#### Task instructions
Reproduce the passage about the TV series Mi lista de exes in full, word for word.

#### Given text
== == ==

Mi lista de exes is a Mexican romantic comedy television series that aired on Las Estrellas from 30 August 2018 to 22 November 2018. Produced by Inna Payán for Televisa, based on the Israeli series Mythological Ex written by Sigal Avin. It stars Adriana Montes de Oca, Christopher Aguilasocho, Paola Fernández and Marcos Radosh. The series narrates the story of Maria, a young woman who is in search for the love of her life.

Plot 
María (Adriana Montes de Oca), is an impulsive young woman who seeks the love of her life. In her journey to find him, she resorts to the help of a tarot reader, who tells her that her love is not in the future, but in the past, and she already knows him. In addition, she warns her that if for her 30th birthday, she has not rediscovered the love of her life, she will lose every opportunity to find him. With these warnings, María will undertake a desperate search to find love, with the help of her best friends: Pedro (Christopher Aguilasocho), Ana (Paola Fernández) and Lolo (Marcos Radosh), and thus create her list of exes.

== == ==

#### Given entries
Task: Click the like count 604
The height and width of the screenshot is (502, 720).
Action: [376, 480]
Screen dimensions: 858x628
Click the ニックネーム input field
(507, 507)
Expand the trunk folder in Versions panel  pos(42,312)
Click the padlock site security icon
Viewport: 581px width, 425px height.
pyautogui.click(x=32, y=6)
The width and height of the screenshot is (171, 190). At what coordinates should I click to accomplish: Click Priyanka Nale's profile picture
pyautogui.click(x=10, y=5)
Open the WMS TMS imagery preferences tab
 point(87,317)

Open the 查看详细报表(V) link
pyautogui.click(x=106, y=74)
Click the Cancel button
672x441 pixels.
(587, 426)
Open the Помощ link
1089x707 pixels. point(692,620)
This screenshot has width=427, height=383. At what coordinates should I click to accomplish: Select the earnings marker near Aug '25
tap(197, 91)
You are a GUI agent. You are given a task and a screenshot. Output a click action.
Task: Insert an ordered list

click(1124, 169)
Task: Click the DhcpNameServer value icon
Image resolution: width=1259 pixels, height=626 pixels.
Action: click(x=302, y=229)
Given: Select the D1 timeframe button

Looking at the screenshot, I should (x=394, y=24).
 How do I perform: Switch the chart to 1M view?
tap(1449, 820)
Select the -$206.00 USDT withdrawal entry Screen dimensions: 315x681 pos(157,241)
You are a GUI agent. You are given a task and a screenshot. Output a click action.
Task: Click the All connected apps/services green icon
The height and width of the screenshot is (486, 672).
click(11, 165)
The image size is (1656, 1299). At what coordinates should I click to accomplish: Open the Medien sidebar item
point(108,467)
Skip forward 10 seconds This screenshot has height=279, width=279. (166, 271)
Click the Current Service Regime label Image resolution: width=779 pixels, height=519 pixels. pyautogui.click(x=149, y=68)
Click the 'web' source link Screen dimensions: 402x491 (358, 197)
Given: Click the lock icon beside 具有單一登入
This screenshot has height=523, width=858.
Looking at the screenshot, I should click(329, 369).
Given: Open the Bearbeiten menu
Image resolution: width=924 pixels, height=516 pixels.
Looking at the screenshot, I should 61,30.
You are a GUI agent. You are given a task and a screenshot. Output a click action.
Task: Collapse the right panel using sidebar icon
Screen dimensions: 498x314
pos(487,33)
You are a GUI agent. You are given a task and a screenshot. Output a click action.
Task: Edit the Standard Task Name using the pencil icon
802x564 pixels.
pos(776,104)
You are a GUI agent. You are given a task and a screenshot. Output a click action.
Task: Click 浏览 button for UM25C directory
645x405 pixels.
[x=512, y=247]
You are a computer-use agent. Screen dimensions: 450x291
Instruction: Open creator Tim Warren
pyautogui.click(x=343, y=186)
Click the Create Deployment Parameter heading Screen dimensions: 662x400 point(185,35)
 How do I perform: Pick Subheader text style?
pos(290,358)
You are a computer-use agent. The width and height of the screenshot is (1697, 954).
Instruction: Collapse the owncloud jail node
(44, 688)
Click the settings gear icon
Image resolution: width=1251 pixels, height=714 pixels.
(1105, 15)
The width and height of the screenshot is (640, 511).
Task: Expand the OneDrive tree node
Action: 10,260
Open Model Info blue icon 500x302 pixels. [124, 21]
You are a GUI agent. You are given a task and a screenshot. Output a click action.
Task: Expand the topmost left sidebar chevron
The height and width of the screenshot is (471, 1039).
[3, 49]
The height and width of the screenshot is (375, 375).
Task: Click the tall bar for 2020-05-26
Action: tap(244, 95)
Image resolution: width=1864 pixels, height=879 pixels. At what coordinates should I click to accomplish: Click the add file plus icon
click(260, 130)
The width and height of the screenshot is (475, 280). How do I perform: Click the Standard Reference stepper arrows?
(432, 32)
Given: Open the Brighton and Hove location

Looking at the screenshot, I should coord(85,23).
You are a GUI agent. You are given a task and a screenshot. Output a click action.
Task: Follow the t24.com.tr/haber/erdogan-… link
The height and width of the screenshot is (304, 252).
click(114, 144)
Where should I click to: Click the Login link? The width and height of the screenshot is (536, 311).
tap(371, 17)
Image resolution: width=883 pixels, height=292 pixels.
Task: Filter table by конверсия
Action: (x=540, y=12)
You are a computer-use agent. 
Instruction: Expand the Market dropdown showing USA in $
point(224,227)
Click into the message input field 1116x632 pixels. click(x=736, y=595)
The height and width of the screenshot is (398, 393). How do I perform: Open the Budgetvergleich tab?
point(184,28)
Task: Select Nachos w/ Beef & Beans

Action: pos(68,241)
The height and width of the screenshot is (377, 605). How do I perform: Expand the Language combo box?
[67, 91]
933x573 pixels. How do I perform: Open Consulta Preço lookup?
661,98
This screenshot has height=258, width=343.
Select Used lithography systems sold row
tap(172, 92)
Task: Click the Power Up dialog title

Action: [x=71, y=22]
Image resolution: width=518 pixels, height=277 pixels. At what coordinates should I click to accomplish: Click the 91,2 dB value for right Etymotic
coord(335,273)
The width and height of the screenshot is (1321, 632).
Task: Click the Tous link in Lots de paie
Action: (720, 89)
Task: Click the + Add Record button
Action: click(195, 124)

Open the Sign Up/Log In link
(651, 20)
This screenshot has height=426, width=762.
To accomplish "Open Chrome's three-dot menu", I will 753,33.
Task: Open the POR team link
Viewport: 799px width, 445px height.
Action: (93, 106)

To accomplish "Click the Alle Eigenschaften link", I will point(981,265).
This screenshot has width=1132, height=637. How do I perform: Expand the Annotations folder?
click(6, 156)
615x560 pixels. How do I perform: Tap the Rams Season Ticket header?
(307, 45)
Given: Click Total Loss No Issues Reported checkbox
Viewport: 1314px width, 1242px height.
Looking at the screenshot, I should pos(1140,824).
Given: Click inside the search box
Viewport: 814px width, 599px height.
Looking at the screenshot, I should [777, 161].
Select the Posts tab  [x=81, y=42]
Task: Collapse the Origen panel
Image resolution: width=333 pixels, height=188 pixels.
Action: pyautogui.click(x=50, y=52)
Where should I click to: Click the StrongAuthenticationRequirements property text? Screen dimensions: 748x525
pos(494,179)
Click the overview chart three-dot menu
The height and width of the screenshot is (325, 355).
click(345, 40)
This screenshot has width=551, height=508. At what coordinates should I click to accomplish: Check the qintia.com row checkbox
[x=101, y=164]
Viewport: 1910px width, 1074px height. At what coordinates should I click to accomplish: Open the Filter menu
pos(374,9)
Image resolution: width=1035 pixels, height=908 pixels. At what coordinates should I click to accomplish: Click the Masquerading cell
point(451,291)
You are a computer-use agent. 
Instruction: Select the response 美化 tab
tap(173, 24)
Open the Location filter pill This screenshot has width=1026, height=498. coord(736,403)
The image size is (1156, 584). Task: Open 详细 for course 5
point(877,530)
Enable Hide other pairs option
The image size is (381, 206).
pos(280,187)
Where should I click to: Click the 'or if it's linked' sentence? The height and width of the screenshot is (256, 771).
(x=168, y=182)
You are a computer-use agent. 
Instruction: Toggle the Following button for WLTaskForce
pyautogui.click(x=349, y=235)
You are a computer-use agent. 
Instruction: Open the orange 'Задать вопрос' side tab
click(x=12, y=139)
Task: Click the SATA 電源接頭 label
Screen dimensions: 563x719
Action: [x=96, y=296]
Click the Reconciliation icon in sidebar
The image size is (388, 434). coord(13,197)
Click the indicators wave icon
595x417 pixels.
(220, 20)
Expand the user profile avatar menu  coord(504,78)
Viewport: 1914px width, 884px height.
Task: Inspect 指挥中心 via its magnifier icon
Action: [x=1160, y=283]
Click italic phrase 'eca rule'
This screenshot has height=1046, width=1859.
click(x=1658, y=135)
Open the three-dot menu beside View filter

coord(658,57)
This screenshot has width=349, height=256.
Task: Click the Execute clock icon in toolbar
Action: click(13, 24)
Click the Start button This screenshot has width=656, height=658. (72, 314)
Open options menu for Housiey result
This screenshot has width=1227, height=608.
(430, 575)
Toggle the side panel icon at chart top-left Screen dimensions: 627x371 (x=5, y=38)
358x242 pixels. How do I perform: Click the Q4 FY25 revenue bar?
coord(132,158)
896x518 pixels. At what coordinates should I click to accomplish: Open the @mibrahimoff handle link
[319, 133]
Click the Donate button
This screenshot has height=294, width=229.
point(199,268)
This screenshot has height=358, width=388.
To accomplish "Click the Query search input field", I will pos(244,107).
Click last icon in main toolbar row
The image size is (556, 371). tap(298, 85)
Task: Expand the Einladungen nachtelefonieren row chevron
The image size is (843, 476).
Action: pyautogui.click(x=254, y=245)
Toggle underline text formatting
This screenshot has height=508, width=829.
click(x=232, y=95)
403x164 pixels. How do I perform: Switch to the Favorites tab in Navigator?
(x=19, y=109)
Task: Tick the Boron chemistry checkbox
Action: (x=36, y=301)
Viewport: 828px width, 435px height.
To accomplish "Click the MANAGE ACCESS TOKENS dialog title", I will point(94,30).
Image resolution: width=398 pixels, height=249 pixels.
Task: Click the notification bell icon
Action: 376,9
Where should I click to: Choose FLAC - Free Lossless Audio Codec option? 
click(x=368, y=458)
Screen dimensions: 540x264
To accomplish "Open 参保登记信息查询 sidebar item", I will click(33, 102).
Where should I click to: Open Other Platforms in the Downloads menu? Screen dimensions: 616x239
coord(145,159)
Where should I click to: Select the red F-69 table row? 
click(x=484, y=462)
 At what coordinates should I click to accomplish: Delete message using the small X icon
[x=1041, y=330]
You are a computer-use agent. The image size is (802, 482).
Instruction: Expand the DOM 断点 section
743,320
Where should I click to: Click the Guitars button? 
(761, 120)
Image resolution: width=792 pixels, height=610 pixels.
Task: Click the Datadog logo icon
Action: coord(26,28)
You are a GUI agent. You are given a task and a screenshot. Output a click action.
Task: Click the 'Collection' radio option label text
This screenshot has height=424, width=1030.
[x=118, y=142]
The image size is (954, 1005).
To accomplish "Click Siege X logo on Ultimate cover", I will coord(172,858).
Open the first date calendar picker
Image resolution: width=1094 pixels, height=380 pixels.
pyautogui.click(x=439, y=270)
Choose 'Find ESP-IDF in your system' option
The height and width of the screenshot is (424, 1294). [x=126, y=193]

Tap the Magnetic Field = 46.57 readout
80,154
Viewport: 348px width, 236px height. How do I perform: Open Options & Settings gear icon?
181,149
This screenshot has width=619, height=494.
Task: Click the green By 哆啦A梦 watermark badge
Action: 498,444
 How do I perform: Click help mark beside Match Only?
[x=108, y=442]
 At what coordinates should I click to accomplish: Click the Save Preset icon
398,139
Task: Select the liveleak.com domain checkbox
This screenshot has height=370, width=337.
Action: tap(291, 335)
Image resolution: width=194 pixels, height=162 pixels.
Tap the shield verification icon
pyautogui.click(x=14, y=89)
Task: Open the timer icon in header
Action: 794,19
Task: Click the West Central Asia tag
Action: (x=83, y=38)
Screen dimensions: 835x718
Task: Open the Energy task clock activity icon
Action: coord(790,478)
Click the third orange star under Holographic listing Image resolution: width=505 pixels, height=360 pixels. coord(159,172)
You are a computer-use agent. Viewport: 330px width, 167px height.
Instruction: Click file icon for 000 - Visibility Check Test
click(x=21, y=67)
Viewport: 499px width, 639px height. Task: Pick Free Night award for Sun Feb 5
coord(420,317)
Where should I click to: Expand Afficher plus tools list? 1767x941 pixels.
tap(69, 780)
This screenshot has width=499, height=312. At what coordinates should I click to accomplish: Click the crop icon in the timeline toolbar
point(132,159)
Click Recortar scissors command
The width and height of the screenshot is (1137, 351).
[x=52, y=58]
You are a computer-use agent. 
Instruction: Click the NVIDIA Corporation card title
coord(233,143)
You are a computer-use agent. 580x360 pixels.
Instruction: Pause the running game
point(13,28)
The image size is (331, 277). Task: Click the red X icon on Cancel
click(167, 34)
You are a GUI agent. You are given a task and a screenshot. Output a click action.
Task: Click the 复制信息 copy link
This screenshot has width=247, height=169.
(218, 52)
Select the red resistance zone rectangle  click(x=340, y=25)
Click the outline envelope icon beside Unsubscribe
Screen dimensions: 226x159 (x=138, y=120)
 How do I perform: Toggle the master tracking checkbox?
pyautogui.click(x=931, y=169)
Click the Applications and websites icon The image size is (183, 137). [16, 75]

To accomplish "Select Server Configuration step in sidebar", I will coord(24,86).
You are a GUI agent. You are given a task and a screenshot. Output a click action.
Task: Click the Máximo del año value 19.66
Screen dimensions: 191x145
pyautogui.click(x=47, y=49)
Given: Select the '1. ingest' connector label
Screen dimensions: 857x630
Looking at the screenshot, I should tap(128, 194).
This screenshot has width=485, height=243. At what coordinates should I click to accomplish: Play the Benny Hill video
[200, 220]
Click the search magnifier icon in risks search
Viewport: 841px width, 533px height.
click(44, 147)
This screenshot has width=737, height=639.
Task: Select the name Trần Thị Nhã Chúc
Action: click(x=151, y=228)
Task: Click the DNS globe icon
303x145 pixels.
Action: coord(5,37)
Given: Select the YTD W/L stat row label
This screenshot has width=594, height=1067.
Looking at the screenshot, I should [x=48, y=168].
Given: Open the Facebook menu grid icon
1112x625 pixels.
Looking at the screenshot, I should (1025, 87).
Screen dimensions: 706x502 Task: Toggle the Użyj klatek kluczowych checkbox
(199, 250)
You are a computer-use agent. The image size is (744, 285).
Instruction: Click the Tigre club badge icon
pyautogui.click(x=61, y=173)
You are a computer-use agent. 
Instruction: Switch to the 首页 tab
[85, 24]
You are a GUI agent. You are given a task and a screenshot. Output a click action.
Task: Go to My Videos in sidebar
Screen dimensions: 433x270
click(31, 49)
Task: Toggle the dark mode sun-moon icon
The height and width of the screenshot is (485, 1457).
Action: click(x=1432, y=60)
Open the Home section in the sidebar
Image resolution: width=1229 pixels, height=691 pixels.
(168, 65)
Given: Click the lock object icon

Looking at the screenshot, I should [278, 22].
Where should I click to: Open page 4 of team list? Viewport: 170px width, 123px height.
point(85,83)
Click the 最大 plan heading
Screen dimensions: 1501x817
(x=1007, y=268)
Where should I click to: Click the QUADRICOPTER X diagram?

== == ==

#### Task output
Mi lista de exes is a Mexican romantic comedy television series that aired on Las Estrellas from 30 August 2018 to 22 November 2018. Produced by Inna Payán for Televisa, based on the Israeli series Mythological Ex written by Sigal Avin. It stars Adriana Montes de Oca, Christopher Aguilasocho, Paola Fernández and Marcos Radosh. The series narrates the story of Maria, a young woman who is in search for the love of her life.

Plot 
María (Adriana Montes de Oca), is an impulsive young woman who seeks the love of her life. In her journey to find him, she resorts to the help of a tarot reader, who tells her that her love is not in the future, but in the past, and she already knows him. In addition, she warns her that if for her 30th birthday, she has not rediscovered the love of her life, she will lose every opportunity to find him. With these warnings, María will undertake a desperate search to find love, with the help of her best friends: Pedro (Christopher Aguilasocho), Ana (Paola Fernández) and Lolo (Marcos Radosh), and thus create her list of exes.